If your data is in only one region, and the region is not accessible, then your data is not accessible. Note, however, that an external network connectivity problem could prevent access to Amazon S3, yet Amazon S3 might still be accessible from Amazon EC2 instances in the same region.
Cross-region replication will copy your data to another Amazon S3 region. It requires versioning to be activated. To copy any files that exist prior to activating cross-region replication, use the sync command in the AWS Command-Line Utility (CLI), eg:
aws s3 sync s3://bucket1/folder s3://bucket2/folder
Each AWS region operates independently, so the possibility of multiple regions suffering outages would presumably be even less likely.
If you are feeling particularly paranoid, you could copy your data to another cloud provider (Azure, Google, Rackspace, etc). There are tools that can assist:
CloudBerry Cloud Migrator
AzureCopy
...and no doubt many more!

Does AWS S3 cross-region replication use same URL for multiple regions?

Using S3 cross-region replication, if a user downloads http://mybucket.s3.amazonaws.com/myobject , will it automatically download from the closest region like cloudfront? So no need to specify the region in the URL like http://mybucket.s3-[region].amazonaws.com/myobject ?
http://aws.amazon.com/about-aws/whats-new/2015/03/amazon-s3-introduces-cross-region-replication/
Bucket names are global, and cross-region replication involves copying it to a different bucket.
In other words, example.us-west-1 and example.us-east-1 is not valid, as there can only be one bucket named 'example'.
That's implied in the announcement post- Mr. Barr is using buckets named jbarr and jbarr-replication.
Using S3 cross-Region replication will put your object into two (or more) buckets in two different Regions.
If you want a single access point that will choose the closest available bucket then you want to use Multi-Region Access Points (MRAP)

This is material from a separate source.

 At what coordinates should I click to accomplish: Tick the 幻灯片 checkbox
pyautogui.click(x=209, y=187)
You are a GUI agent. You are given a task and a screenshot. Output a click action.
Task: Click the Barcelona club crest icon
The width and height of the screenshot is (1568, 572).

MRAP makes use of Global Accelerator and puts bucket requests onto the AWS backbone at the closest edge location, which provides faster, more reliable connection to the actual bucket. Global Accelerator also chooses the closest available bucket. If a bucket is not available, it will serve the request from the other bucket providing automatic failover
You can also configure it in an active/passive configuration, always serving from one bucket until you initiate a failover
From the MRAP page on AWS console it even shows you a graphical representation of your replication rules
s3 is global service, no need specify the region. The S3 name has to be unique globally.

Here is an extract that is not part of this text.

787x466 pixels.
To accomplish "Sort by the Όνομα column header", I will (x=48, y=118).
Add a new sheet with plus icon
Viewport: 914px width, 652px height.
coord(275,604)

when you create s3, you need specify the region, however it doesn't mean you need put the region name when you access it. To speed up the access speed from other region, there are several options like
-- Amazon S3 Transfer Acceleration with same bucket name.
-- Or use set up another bucket with different name in different region and enable cross region replication. Create an origin group with two origins for cloudfront.